Beim Gedanken an den Wald schauderte er. Ein Blick an das Ende des Gartens enthüllte eine finstere Armee aus Riesen, die im Begriff war, den schützenden Zaun zu überrennen.
Im Haus von Herrn Hemborg brannte noch Licht, vielleicht ließ es der alte Mann einfach brennen. Der alte Stall neben seinem Haus lag im Dunkeln. Vor ein paar Jahren hatten Paula und er sich einmal dorthin geschlichen. Das war sehr aufregend, weil sie immer damit rechnen mussten, erwischt zu werden, und dann würde Herr Hemborg seine Bienen auf sie hetzen.
Der Stall selbst war aber sehr enttäuschend gewesen. Das Gebäude war ziemlich baufällig und das einzige, was sie darin fanden, waren leere Kisten und Gerümpel. Außerdem hatte es darin so penetrant gestunken, dass sie es nicht lange ausgehalten hatten. Paula meinte, dass bestimmt irgendwo tote Mäuse oder Ratten lagen und langsam verwesten. Jakob sah unbehaglich auf seine in den Sandalen bloßen Füße, ob er nicht gerade in einem toten Nager stand und Paula lachte schallend. Bis heute wusste er nicht, ob sie das mit den toten Tieren nur erzählt hatte, um ihn zu veräppeln, oder ob sie es wirklich glaubte. Es wäre plausibel, oder? Aber so, wie sie dann gelacht hatte, das klang nach Verarsche … Warum nur gelang es ihr immer, ihn auf den Arm zu nehmen? Wie schaffte sie das nur?
In der Dunkelheit fielen die roten Blätter der Zierkirsche gar nicht mehr auf. Die Nacht hatte den Baum den anderen gleichgemacht. Jakob tastete um den Stamm herum und fand den schmalen Schlitz auf der Rückseite. Seine Hände glitten hinein und ertasteten, was er suchte. Als er sie nach vorne holte, hielt er in seiner rechten ein altes Messer. Er hielt die Klinge schräg nach oben, aber sie schimmerte nicht im Mondlicht. Das Metall war völlig matt. Es war kein Jagdmesser, nicht mal ein Schnitz- oder Taschenmesser, nur ein Messer, das mal jemand zum Essen benutzt hatte. Ein Besteckteil, Edelstahl rostfrei. Trotzdem hatte es Rostflecken. Noch dazu war die Klinge stumpf.
Er schob einen Haufen Zweige und Reisig zur Seite. Aus der Gesäßtasche seiner Jeans zog er eine kleine Plastiktüte und legte sie neben sich auf den Boden. Dann kniete er sich hin und begann mit dem Messer zu graben.
Trotz der langen Trockenheit war die Erde hier unter den Bäumen noch relativ locker und er musste nicht richtig graben; er wühlte eher mit dem Messer durch die Erde.
Er hatte befürchtet, dass nicht mehr viel übrig sein würde, oder beim Ausgraben alles auseinanderfiele, aber das war nicht der Fall. Noch immer war der Körper in einem Stück.
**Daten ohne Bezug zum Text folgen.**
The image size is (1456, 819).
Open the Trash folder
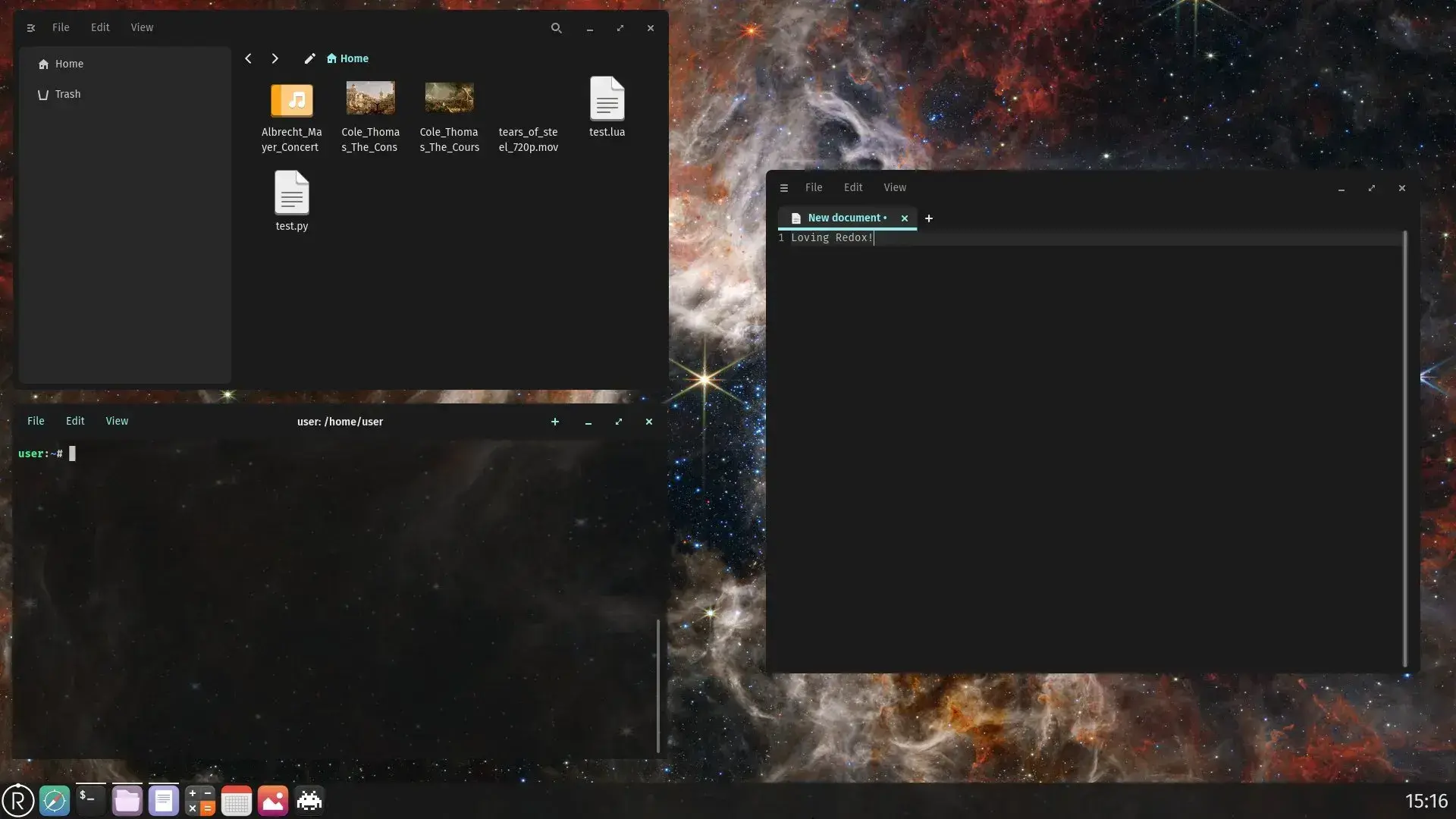point(67,93)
Vorsichtig hob er ihn mit dem Messer hoch. Leicht war er und trocken. Wie eine Mumie. Die Stacheln hingen zusammen, ragten jetzt aber in alle Richtungen. Wahrscheinlich war das Fell auch noch dran, aber es war zu dunkel, um das zu erkennen.
Im Frühling, als er den toten Igel gefunden hatte, hatte der ganze Körper vor Maden und Würmern gewimmelt und angeekelt hatte Jakob ihn mit Erde und Blättern bedeckt. Jetzt hatten die Maden alles gefressen, was zu fressen war. Die Knochen und die Stacheln gehörten anscheinend nicht dazu.
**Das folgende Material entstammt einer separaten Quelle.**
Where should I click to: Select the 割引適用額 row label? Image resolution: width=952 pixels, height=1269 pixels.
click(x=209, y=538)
Ohne den Kadaver zu berühren, bugsierte er ihn in die Plastiktüte und verschloss sie fest, indem er sie verknotete.
Er strich behutsam mit den Fingerspitzen über die Oberfläche. Die Stacheln konnten nicht mehr pieksen, aber er spürte, wo sie waren. Es fühlte sich warm an. Strahlte das tote Tier immer noch Wärme ab? Oder entstand sie bei der Verwesung?
Er fragte sich, wie genau der Kadaver aussah. Hatte er noch Augen? Krallen? Zähne? Er wusste, dass diese Tiere messerscharfe Zähne hatten.
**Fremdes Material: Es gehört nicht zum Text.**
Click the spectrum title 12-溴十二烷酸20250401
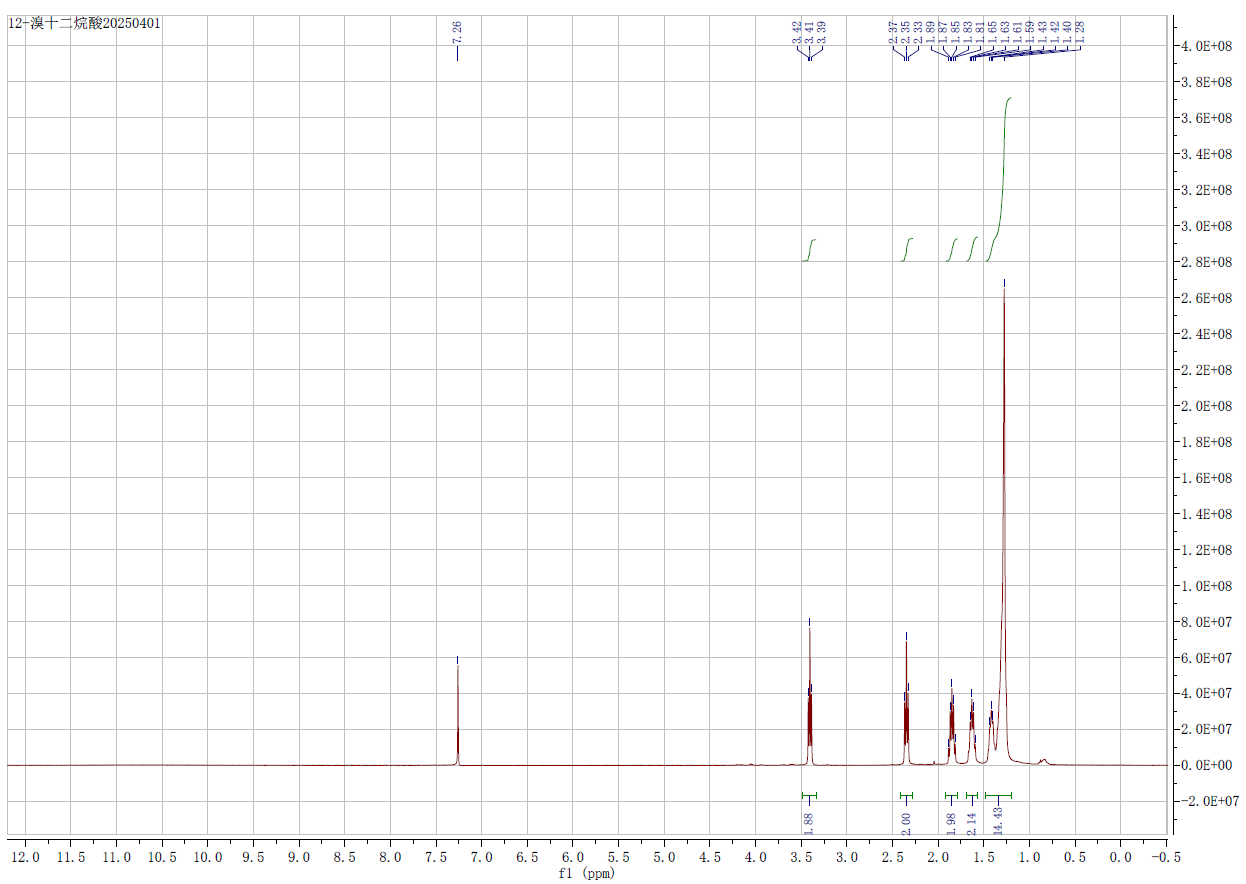This screenshot has height=884, width=1246. coord(84,22)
Für einen Moment hatte er eine Vision des Igels, der sich aus der Tüte befreite, mit spitzen, gelben Zähnen das Plastik aufriss, eine vertrocknete, zerdrückte Schnauze durch das Loch steckte –
Aber das Tier war tot. Er warf die Tüte ein wenig in die Höhe und fing sie auf. Wenn man es nicht wusste, konnte man sich glauben, dass darin ein Ast oder ein Stück vertrocknete Baumrinde war.